On Tue, Jul 9, 2013 at 5:53 PM, Robert Baertsch <rbaertsc@ucsc.edu> wrote:
On Jul 8, 2013, at 3:33 PM, Peter Cock wrote:
The tools available in Galaxy are written in a range of languages including C, Perl, R, etc. Yes, some are in Python, but of those most are independent of Galaxy and can be used separately from Galaxy.
the helper function would have to ported to R. We are talking about how galaxy compressed data. Once we decide that, we can determine how to best implement it.
Individual tools called from Galaxy read and create the files - and we can't usually control them at this level (modifying them all to call a Galaxy managed file open mechanism is not an option).
Proposal: Do not treat compressed data as a separate data type.

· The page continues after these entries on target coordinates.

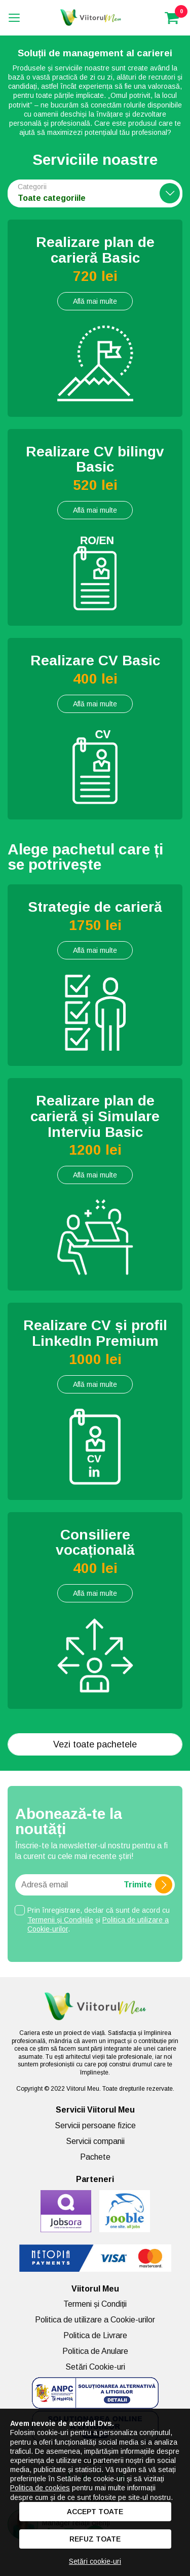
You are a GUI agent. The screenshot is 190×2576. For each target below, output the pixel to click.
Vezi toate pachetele (95, 1744)
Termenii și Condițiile (60, 1920)
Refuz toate (95, 2539)
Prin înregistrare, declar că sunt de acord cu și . (98, 1919)
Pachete (95, 2157)
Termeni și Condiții (95, 2304)
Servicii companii (95, 2141)
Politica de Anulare (95, 2351)
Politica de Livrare (95, 2335)
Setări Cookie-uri (95, 2367)
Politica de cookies (40, 2488)
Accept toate (95, 2512)
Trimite (148, 1885)
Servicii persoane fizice (95, 2125)
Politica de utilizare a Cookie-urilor (95, 2319)
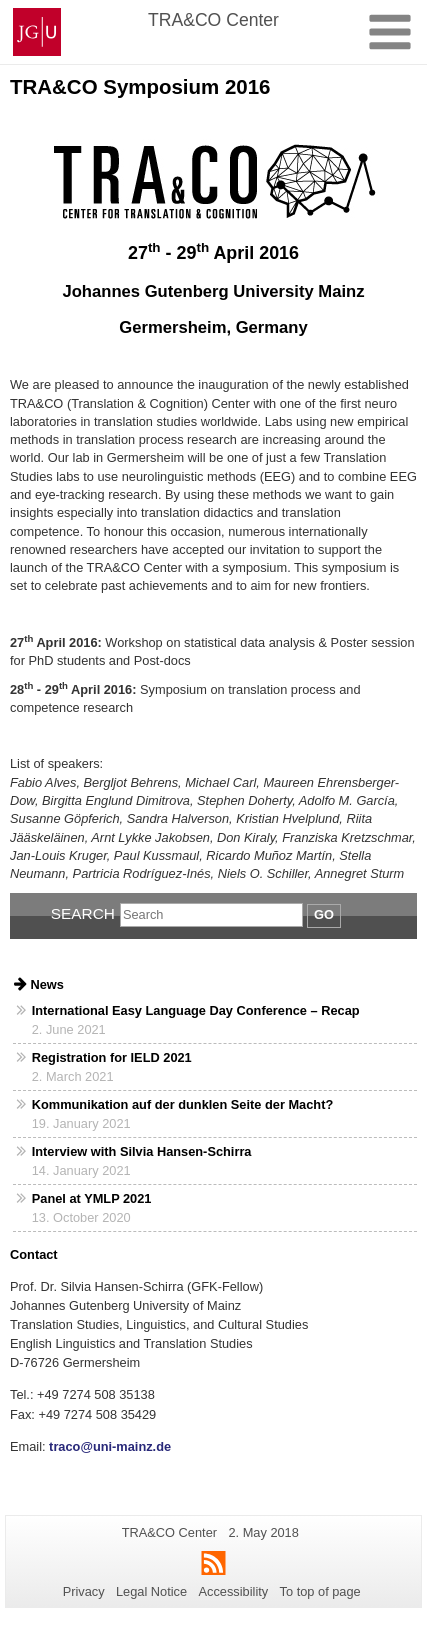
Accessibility (234, 1591)
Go (324, 914)
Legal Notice (151, 1591)
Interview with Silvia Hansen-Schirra (142, 1151)
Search (83, 913)
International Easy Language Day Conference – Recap (196, 1010)
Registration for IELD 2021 (112, 1057)
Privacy (84, 1591)
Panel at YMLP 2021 (92, 1198)
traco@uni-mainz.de (109, 1446)
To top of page (320, 1591)
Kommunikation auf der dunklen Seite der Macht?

Treat it as an independent attribute that can be applied to any data. Otherwise you will have to create a gzipped , zip and bz2 type for every type that you want to compress.
That's what I've been saying - the fact that some people are already using a new gzipped FASTQ format within their Galaxy instances is practical, but I view it as a short term solution only.
Encoding the gzip status in the datatype will create an explosion of datatypes. Compression is not actually a datatype, it tells you nothing about the content data that is stored in the file.
What we'd previously discussed was a dual system, holding the file type as now (e.g. FASTA, SAM, GFF3, etc) and any compression (e.g., None, normal GZIP, BGZF which is a GZIP variant, BZIP2, etc).
What about tabular. Should we create tab.gz, tab.bz2 and tab.zip also?
Note ZIP is a bit different, as it is often a multiple file bundle - it behaves differently from GZIP, BGZF, XY, BZIP2 etc in that regard. But otherwise, yes. As a specific example, the tabix tool used BGZF compressed tabular data to combine compression and efficient random access. This would be useful for many annotation files (e.g. GTF, GFF3).
This will quickly get out of hand and create a mess for tool developers that need to support all thees types.
Why? Individual tool developers don't need to know if Galaxy is keeping the original data file on disk compressed - unless the tool XML says otherwise, Galaxy would hide this detail and call the tool with an uncompressed input file. (Unix named pipe which decompresses the file on the file would be a potential alternative - but only if the tool XML was marked up to say that an input could be streamed. The default must be to assume potential random access to the input files)
The tool code and tool xml should be written to handle uncompressed data and galaxy should handle the details of decompression. This is not hard to do.
It isn't trivial either ;) Peter